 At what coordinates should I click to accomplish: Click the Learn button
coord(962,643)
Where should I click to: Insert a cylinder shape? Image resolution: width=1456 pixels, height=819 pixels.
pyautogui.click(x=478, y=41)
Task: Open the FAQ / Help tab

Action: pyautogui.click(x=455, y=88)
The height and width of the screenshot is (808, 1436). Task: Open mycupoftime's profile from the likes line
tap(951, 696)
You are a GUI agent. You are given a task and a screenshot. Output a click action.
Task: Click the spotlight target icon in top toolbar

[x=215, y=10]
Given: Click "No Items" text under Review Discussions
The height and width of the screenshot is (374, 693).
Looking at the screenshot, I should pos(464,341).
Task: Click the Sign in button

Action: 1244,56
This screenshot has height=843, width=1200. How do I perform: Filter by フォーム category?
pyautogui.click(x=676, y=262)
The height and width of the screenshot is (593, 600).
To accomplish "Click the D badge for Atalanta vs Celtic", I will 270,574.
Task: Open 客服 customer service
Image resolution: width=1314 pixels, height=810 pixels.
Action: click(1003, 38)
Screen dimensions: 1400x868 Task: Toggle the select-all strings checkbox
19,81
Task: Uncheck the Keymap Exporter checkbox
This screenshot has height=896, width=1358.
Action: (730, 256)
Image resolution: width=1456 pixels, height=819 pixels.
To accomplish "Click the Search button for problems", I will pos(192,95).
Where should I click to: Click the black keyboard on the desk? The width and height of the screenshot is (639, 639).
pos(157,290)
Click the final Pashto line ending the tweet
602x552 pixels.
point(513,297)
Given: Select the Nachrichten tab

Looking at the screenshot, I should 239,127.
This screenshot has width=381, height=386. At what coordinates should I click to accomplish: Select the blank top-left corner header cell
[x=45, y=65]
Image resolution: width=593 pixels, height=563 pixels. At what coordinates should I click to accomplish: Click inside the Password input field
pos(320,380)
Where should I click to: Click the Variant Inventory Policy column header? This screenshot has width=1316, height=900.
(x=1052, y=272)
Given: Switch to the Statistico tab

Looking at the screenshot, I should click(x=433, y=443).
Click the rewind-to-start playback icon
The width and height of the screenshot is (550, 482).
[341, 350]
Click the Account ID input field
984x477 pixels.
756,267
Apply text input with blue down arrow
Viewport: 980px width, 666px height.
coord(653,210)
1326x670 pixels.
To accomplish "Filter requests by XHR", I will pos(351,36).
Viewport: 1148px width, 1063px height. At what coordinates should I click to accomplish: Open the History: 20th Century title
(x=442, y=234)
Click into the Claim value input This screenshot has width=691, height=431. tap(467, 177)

== What is expected ==
Rewrite all of the records above, changing "Sign in button" to "Log in button" and leaving everything else as it is.

== Output of the task ==
 At what coordinates should I click to accomplish: Click the Learn button
coord(962,643)
Where should I click to: Insert a cylinder shape? Image resolution: width=1456 pixels, height=819 pixels.
pyautogui.click(x=478, y=41)
Task: Open the FAQ / Help tab

Action: pyautogui.click(x=455, y=88)
The height and width of the screenshot is (808, 1436). Task: Open mycupoftime's profile from the likes line
tap(951, 696)
You are a GUI agent. You are given a task and a screenshot. Output a click action.
Task: Click the spotlight target icon in top toolbar

[x=215, y=10]
Given: Click "No Items" text under Review Discussions
The height and width of the screenshot is (374, 693).
Looking at the screenshot, I should pos(464,341).
Task: Click the Log in button

Action: 1244,56
This screenshot has height=843, width=1200. How do I perform: Filter by フォーム category?
pyautogui.click(x=676, y=262)
The height and width of the screenshot is (593, 600).
To accomplish "Click the D badge for Atalanta vs Celtic", I will 270,574.
Task: Open 客服 customer service
Image resolution: width=1314 pixels, height=810 pixels.
Action: click(1003, 38)
Screen dimensions: 1400x868 Task: Toggle the select-all strings checkbox
19,81
Task: Uncheck the Keymap Exporter checkbox
This screenshot has height=896, width=1358.
Action: (730, 256)
Image resolution: width=1456 pixels, height=819 pixels.
To accomplish "Click the Search button for problems", I will pos(192,95).
Where should I click to: Click the black keyboard on the desk? The width and height of the screenshot is (639, 639).
pos(157,290)
Click the final Pashto line ending the tweet
602x552 pixels.
point(513,297)
Given: Select the Nachrichten tab

Looking at the screenshot, I should 239,127.
This screenshot has width=381, height=386. At what coordinates should I click to accomplish: Select the blank top-left corner header cell
[x=45, y=65]
Image resolution: width=593 pixels, height=563 pixels. At what coordinates should I click to accomplish: Click inside the Password input field
pos(320,380)
Where should I click to: Click the Variant Inventory Policy column header? This screenshot has width=1316, height=900.
(x=1052, y=272)
Given: Switch to the Statistico tab

Looking at the screenshot, I should click(x=433, y=443).
Click the rewind-to-start playback icon
The width and height of the screenshot is (550, 482).
[341, 350]
Click the Account ID input field
984x477 pixels.
756,267
Apply text input with blue down arrow
Viewport: 980px width, 666px height.
coord(653,210)
1326x670 pixels.
To accomplish "Filter requests by XHR", I will pos(351,36).
Viewport: 1148px width, 1063px height. At what coordinates should I click to accomplish: Open the History: 20th Century title
(x=442, y=234)
Click into the Claim value input This screenshot has width=691, height=431. tap(467, 177)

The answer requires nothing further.